Input
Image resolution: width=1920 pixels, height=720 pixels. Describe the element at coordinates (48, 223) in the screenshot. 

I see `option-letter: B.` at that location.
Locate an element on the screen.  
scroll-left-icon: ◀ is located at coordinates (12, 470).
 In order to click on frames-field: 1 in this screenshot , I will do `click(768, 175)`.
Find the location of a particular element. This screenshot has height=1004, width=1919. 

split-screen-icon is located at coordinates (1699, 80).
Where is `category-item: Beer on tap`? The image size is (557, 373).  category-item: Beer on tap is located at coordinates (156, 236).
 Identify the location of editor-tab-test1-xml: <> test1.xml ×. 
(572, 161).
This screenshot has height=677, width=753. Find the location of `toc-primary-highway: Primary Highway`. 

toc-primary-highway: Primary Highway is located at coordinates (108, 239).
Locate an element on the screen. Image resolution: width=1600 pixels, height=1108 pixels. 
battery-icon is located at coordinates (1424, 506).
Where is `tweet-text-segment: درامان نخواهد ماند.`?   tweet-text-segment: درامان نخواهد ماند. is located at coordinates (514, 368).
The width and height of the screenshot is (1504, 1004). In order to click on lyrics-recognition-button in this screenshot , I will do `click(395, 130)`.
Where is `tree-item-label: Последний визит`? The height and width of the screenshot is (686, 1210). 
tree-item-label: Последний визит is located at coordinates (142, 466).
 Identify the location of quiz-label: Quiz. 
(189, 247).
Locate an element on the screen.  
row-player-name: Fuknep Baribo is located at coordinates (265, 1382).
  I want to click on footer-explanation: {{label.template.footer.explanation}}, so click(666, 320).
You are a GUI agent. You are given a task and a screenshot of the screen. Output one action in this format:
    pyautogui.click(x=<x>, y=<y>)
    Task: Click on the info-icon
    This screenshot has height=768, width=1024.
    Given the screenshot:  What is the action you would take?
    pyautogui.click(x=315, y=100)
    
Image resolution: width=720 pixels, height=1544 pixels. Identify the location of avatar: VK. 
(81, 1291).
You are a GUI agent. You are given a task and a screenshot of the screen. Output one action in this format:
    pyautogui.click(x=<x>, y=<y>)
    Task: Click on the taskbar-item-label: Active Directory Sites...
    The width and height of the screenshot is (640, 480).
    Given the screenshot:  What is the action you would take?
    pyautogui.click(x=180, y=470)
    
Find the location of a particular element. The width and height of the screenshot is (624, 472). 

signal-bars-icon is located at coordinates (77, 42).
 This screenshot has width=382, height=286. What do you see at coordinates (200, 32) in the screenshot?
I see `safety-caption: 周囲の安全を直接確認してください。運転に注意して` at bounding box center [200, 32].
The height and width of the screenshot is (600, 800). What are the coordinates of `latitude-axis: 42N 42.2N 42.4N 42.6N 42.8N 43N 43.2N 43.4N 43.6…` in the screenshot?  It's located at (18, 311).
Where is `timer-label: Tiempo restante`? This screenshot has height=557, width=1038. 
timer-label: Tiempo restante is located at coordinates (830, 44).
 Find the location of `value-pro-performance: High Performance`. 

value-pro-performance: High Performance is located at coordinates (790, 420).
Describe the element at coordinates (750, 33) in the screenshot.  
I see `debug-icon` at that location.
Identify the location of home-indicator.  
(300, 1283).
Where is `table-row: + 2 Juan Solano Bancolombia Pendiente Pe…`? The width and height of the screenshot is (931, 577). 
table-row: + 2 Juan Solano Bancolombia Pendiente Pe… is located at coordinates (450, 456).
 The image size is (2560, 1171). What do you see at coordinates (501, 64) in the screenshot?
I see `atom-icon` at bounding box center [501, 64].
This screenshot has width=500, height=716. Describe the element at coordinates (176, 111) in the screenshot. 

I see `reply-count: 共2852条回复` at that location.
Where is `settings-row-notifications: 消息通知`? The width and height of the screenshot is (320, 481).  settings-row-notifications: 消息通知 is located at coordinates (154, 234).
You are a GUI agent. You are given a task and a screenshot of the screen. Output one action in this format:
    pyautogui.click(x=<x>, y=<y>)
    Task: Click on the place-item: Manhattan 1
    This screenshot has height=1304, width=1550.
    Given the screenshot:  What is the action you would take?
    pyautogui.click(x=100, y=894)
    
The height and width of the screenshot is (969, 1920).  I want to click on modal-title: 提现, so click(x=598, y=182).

Your task
Express the records as a JSON list of strings with one string per line, starting at the line that contains "Describe the element at coordinates (750, 33)" and ending after the line that contains "(300, 1283).". Leave out any blank lines.

Exercise output
[
  "Describe the element at coordinates (750, 33) in the screenshot.  ",
  "I see `debug-icon` at that location.",
  "Identify the location of home-indicator.  ",
  "(300, 1283)."
]